VATICAN CITY, OCT 20, 2006 (VIS) - In the Holy See Press Office this morning, a press conference was held to present the annual Message to Muslims for the end of the month of Ramadan, published by the Pontifical Council for Inter-religious Dialogue.
Participating in the conference were Cardinal Paul Poupard, Archbishop Pier Luigi Celata, and Msgr. Felix Anthony Machado, respectively president, secretary and under-secretary of the Pontifical Council for Inter-religious Dialogue, and Msgr. Khaled Akashed, bureau chief of the council's office for relations with Islam.
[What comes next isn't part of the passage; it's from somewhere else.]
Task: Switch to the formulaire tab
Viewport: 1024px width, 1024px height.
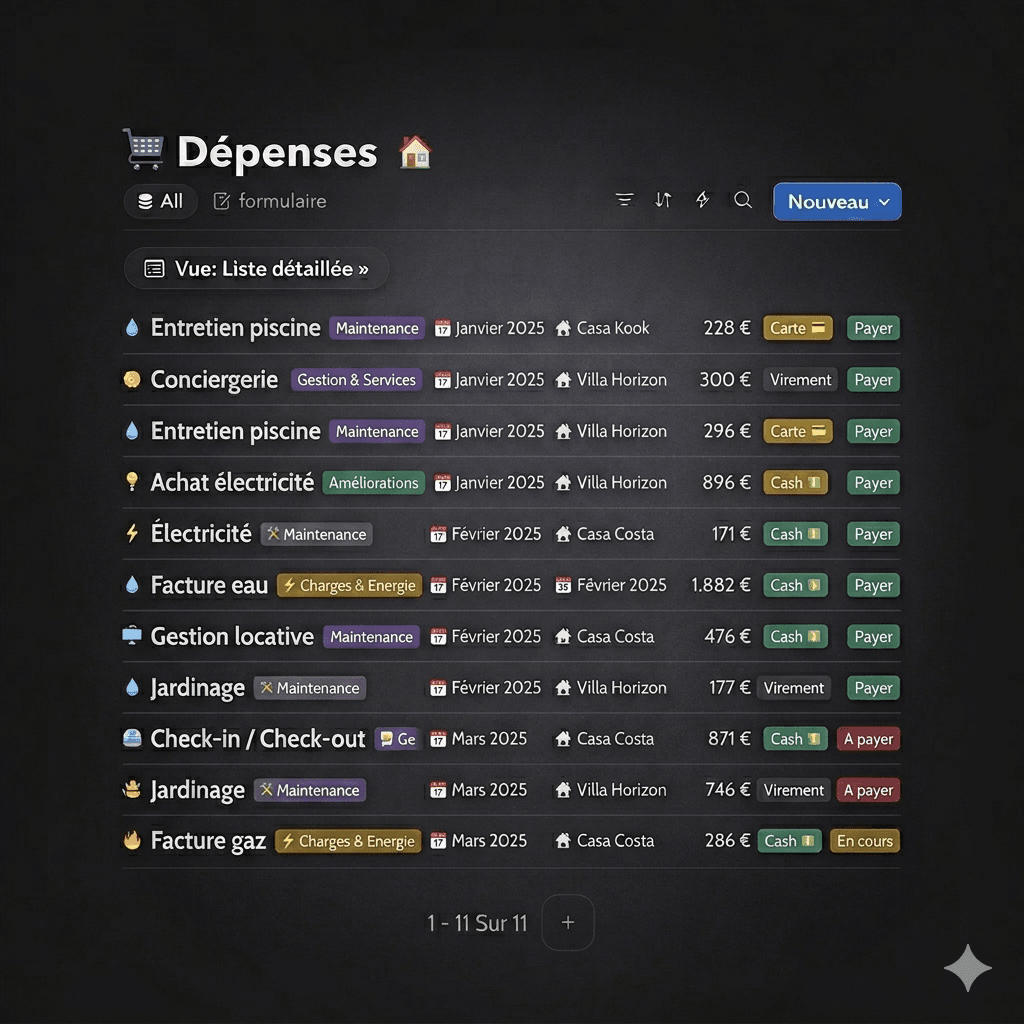Action: [270, 201]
Cardinal Poupard pointed out how his council "sends messages of good will to the followers of the three of the world's major religions: Buddhists, Hindus and Muslims." The council's offices, he said, enjoy regular visits from "Shinoists, Sikhs, ... and exponents of other eastern religions. ... These visits, with reciprocal exchange of expressions of good will, are returned by the pontifical council."
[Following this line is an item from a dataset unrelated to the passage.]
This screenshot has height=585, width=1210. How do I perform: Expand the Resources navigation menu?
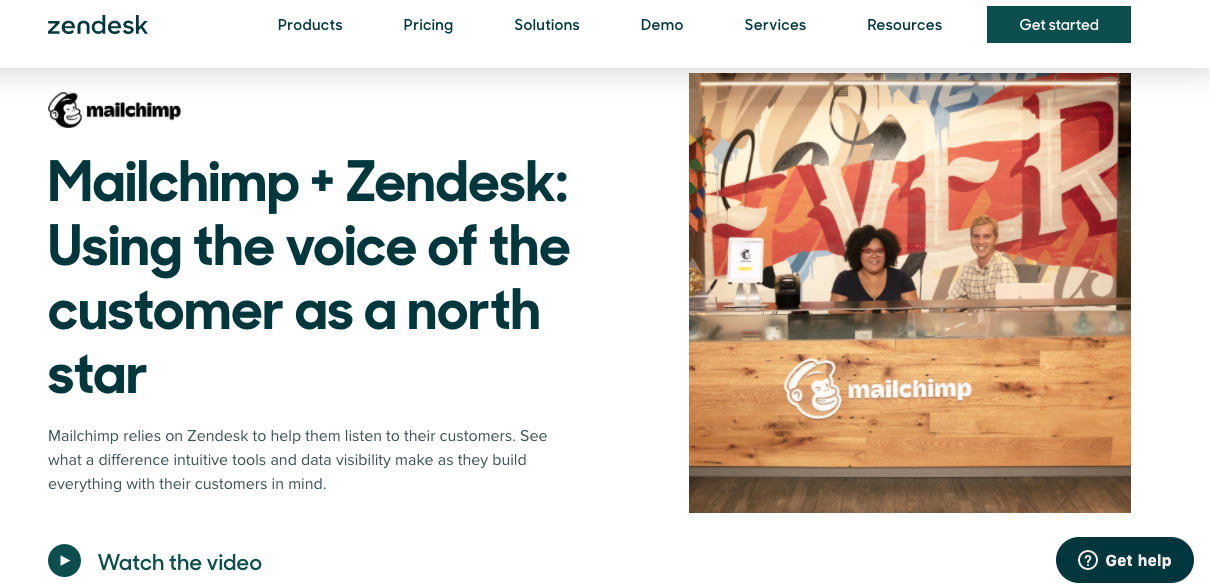(904, 25)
Among the initiatives being promoted by his dicastery, the cardinal mentioned a meeting in Assisi, Italy, to be held from November 4 to 8, of "100 young people, 50 Christians and 50 from other religious traditions and various countries," for the occasion of the 20th anniversary of the World Day of Prayer for Peace. The aim is "to reflect and to exchange ideas, in the hope that the meeting may help young people to be instruments of dialogue, of peace and of hope for the world."
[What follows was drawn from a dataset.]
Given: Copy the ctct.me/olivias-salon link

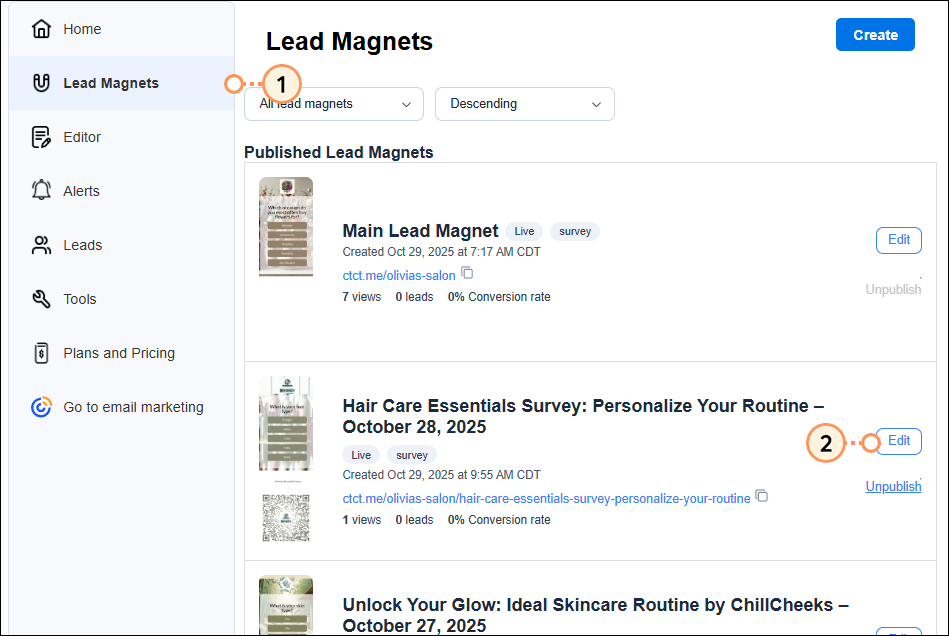Looking at the screenshot, I should click(467, 274).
The next to speak was Archbishop Celata who outlined the history of the Messages to Muslims, first published in 1967 by the then Secretariat for non-Christians. It was felt, he said, that Ramadan "represented an appropriate moment for the Holy See dicastery charged with promoting relations with different religious traditions, to present itself to the various Muslim communities, expressing sentiments of friendly participation in their joy."
"Over all these years," he continued, "the Message has attracted growing appreciation, attention and interest. Little by little, the number of Muslim personalities who have responded has increased. ... Of particular significance is the appreciation of bishops, some of whom accompany the release of the Message with a personal letter of their own."
Turning to consider the contents of the message, the archbishop explained that they "are not limited to formal expressions of good will, but seek to establish 'contact,' to create a harmony with the recipients on a 'religious' plane, that is, on the basis of those elements that encouraged the Fathers of Vatican Council II to declare the Church's esteem for Muslims."
The Messages to Muslims also cover "questions of common interest, not infrequently arising from current affairs, ... with the aim of promoting reflection to encourage better understanding of certain fundamental human values, and the contribution of both religions to solving certain difficult situations."
For his part, Msgr. Machado presented a book recently published by the council: "Inter-religious Dialogue. The official teaching of the Catholic Church from the Second Vatican Council to John Paul II (1963-2005)." Over a 1,000 pages long, it has been published in Italian, French and English.
This volume, said the under-secretary of the pontifical council, gives "Catholics easy access to the theological motivations of inter-religious dialogue as explained in the Magisterium," and "offers followers of other faiths the official teaching of the Catholic Church on the various religions of the world."